The species and cultivars of Prunus do not in general need annual pruning, the main exceptions being P. glandulosa and, when grown against a wall, P. triloba. But the ornamental peaches and apricots will flower better and be more healthy if the plant is kept open by cutting back old wood to a suitable young growth and removing growths that are badly placed. This should be done after flowering. Grown as a hedge, P. cerasifera and its hybrid P. × cistena should be trimmed after flowering, and the leaders should be shortened each year until the desired height is attained. See also P. laurocerasus.

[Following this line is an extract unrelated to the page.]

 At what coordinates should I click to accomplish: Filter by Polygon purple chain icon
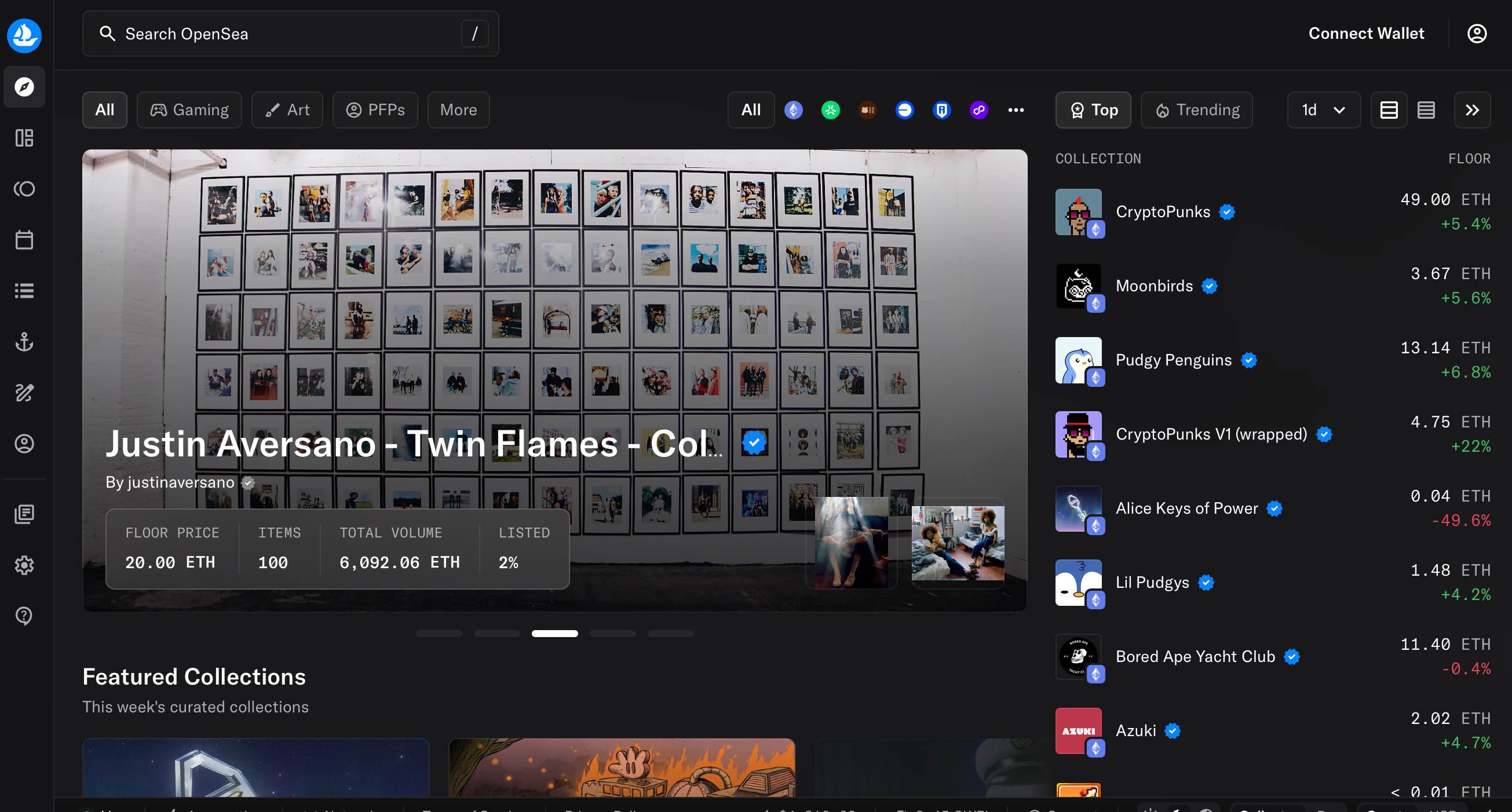(x=978, y=110)
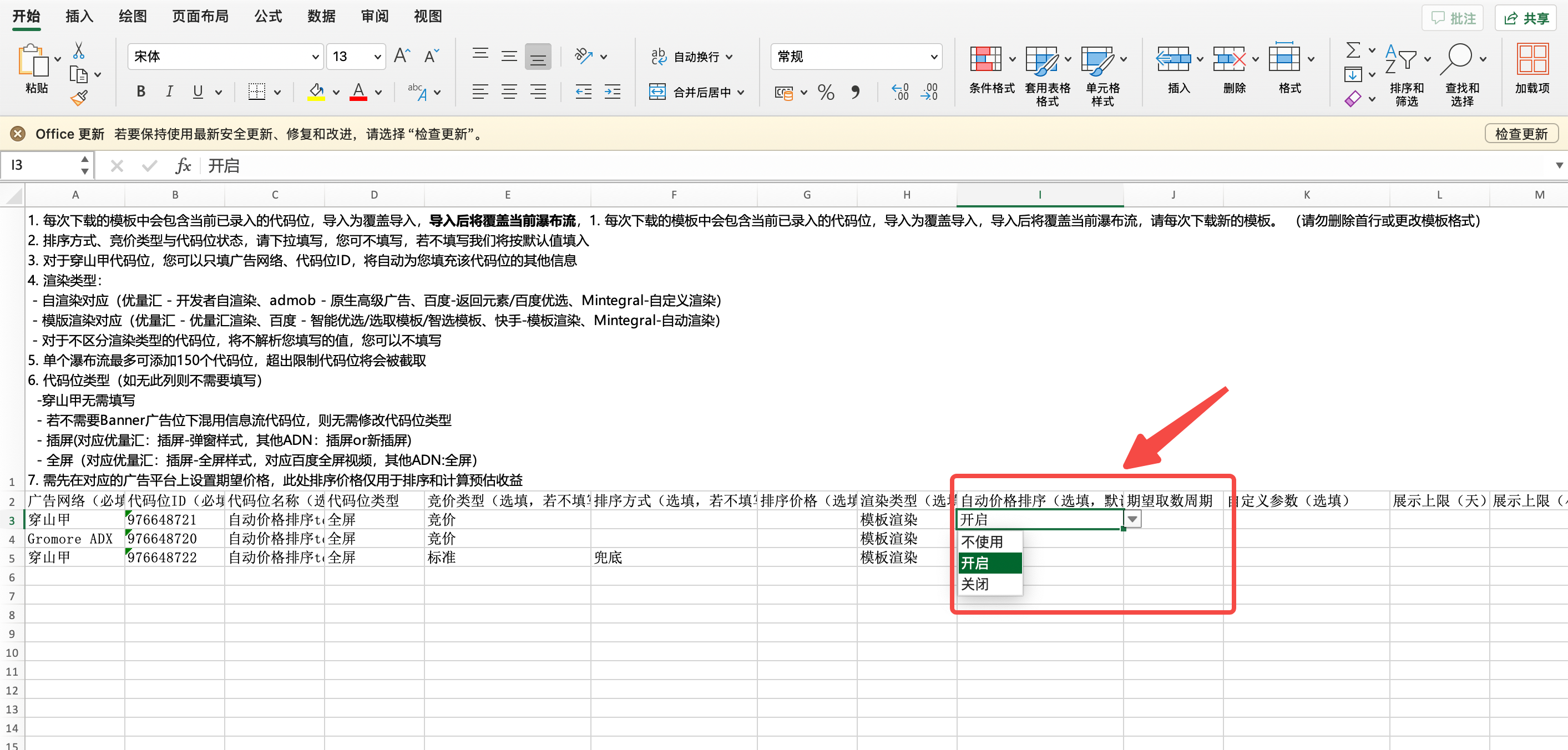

The ornamental members of the genus are susceptible to many of the diseases that attack their orchard relatives, and works on fruit-growing or the R.H.S. Dictionary of Gardening should be consulted for an account of these. The only disease that calls for preventive spraying is the Leaf Curl disease of peaches and almonds, caused by the fungus Taphrina deformans, which over-winters on the bud-scales and attacks the young leaves, which become red, thickened and contorted, and eventually die. The plants should be sprayed in the autumn before leaf-fall with Bordeaux mixture at the rate of 1⁄2 pint to two gallons and again in late winter before the buds expand. It is pointless to spray in spring or summer after the disease has been noticed, but the affected leaves should be picked off and burned. The witches’ broom disease – Taphrina cerasi – must be mentioned, as it is fairly common on some ornamental cherries, especially on P. subhirtella ‘Autumnalis’ and hybrids with P. subhirtella in their ancestry. The disease causes the tree to produce dense bunches of shoots, which are thicker than normal, come into leaf earlier, and bear no flowers. Once the disease has taken hold it is difficult to cure and the tree, apart from producing few flowers, becomes very unsightly. The witches’ brooms should be removed as soon as noticed, and burned. Spraying with Bordeaux mixture as the leaves unfold is said to check the disease, but badly affected trees are best removed.
From the Supplement (Vol. V)
The Manual of Japanese Flowering Cherries, published by The Flower Association of Japan in 1983, gives an account of all the native species and hybrids, and their cultivars, with detailed descriptions. The publication of this book, obviously the fruit of much devoted labour, is a welcome sign that, after several decades of rapid industrialisation and social change, the Japanese are now making a concerted effort to preserve what remains of their great floral inheritance. It is well illustrated with 194 colour photographs.